They who would give up an essential liberty for temporary security, deserve neither liberty nor security.”
– Benjamin Franklin
Open and accountable government is one of the bedrock principles of our country; without access to government documents and information it is impossible for the citizenry to make informed decisions. Government secrecy is a form of suppression of information — it subverts the public’s right to know, impoverishes the collective knowledge base, and precludes Congress, the media, and the public from assessing public policy and holding officials accountable. Recently, the government’s vigorous attempts to withhold information from the public has weakened the public’s ability to inform itself and damaged the ability of researchers to engage in vital studies and analyses by restricting their access to information.
While advocacy groups have long kept the government’s feet to the fire with regard to overzealous control over dissemination of information, the events of 9/11 signaled a sea change in the government’s approach to public information. Starting with the introduction of the USA Patriot Act, several trends have developed that have sharply increased the level of government secrecy. For example, law enforcement agencies now have the authority to search homes and businesses without a warrant and to track an individual’s internet usage, library records and book purchases. The federal government has also increased the amount of information withheld as classified by extending the authority to designate information as classified to agencies that previously lacked it, by retroactively designating information as classified that had never been designated as such or had already been declassified, and by extending the period of time wherein the documents are to remain classified.
A significant development in this trend is the use of a new, nebulous category, “Sensitive But Unclassified” (SBU), to withhold a vast number of documents from public view. While the formal designation of information as “classified” is governed by relatively uniform rules and procedures, the new SBU category follows few procedures: there are no uniform rules about how to remove this designation, any federal employee may tag a document as SBU, and there are few checks to control potential abuse of this categorization.

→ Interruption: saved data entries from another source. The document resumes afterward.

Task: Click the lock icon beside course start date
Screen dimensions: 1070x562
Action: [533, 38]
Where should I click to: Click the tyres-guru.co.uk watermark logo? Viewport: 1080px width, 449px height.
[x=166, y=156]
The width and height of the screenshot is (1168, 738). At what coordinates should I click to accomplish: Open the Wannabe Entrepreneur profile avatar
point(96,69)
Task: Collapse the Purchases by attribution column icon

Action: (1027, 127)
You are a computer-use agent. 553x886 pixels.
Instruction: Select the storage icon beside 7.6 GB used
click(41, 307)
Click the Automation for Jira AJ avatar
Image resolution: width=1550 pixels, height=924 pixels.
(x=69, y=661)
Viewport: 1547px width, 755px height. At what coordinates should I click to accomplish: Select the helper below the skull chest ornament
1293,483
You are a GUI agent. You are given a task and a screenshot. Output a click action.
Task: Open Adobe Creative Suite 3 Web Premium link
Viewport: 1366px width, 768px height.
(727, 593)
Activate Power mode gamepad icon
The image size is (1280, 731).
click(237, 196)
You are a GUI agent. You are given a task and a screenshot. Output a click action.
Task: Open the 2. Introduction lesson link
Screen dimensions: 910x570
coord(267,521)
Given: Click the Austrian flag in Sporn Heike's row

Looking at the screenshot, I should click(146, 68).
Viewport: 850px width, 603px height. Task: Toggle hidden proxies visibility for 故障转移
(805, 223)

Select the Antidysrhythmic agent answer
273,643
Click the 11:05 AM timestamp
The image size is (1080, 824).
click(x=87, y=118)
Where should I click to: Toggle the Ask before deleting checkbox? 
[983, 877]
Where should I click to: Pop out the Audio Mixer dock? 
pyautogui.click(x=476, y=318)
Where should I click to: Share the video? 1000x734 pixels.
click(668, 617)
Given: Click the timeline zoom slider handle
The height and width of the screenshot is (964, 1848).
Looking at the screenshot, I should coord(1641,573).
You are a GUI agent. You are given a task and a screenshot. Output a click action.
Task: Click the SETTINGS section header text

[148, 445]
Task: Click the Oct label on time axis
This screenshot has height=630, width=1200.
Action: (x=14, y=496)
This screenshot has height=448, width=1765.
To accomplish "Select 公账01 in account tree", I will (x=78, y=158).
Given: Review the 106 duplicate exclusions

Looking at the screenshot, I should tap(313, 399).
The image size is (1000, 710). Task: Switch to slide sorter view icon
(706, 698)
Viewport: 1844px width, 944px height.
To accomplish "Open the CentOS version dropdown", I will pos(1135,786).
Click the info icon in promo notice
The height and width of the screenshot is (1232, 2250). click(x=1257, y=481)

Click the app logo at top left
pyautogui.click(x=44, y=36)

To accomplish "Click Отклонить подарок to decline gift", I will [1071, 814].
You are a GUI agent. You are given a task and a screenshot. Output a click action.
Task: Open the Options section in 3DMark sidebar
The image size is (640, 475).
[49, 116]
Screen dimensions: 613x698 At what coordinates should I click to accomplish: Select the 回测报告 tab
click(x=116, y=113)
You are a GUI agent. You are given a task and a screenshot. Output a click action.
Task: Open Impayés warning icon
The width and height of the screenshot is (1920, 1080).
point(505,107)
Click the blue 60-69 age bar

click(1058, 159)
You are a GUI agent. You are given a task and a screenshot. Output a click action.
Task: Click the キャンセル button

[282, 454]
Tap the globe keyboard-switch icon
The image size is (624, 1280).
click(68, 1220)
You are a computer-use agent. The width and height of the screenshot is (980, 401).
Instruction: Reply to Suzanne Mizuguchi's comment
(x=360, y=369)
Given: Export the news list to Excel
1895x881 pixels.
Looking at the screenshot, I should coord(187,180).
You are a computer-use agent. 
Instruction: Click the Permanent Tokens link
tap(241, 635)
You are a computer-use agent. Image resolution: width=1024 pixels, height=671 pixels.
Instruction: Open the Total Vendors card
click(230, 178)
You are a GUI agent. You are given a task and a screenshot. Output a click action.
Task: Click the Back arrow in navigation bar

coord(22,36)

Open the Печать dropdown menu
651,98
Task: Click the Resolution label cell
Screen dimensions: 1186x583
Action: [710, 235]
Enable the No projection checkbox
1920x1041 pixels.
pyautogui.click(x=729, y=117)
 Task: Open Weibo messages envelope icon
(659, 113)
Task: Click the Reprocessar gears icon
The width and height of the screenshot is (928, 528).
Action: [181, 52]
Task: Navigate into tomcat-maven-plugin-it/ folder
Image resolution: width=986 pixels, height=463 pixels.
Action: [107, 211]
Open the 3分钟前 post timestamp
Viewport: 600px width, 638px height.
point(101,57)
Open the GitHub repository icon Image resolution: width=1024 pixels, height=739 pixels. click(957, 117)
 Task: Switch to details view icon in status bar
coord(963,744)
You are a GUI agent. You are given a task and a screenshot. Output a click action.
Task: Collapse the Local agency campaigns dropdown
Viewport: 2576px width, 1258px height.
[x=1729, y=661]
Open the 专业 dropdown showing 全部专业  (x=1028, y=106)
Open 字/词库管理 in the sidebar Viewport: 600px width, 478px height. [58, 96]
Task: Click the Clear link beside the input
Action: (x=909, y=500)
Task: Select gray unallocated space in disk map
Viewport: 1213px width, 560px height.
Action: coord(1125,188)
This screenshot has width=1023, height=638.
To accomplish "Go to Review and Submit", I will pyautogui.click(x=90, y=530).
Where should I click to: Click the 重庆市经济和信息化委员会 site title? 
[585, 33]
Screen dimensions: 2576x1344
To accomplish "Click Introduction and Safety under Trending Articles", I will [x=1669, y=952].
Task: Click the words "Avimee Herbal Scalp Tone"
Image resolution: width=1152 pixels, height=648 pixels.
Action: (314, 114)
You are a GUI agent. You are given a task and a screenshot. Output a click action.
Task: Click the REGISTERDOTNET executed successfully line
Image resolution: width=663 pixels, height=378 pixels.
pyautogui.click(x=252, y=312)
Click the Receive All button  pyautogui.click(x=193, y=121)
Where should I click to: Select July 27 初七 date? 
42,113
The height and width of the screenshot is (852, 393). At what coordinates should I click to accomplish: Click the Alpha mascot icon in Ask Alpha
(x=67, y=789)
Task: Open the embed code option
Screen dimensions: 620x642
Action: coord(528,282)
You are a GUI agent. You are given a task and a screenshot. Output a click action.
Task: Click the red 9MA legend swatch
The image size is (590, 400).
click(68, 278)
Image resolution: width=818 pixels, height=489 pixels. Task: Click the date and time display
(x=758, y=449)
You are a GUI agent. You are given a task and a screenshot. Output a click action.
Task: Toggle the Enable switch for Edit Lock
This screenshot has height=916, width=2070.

Another notable setback for open and accountable government has been a sharp regression of the public’s ability to access documents through The Freedom of Information Act (FOIA), the primary tool whereby the public can monitor the operations of the government. Since 9/11, federal agencies and departments have been strongly encouraged to resist disclosure of documents requested via the FOIA. Not surprisingly, the number of FOIA requests has skyrocketed in the last few years.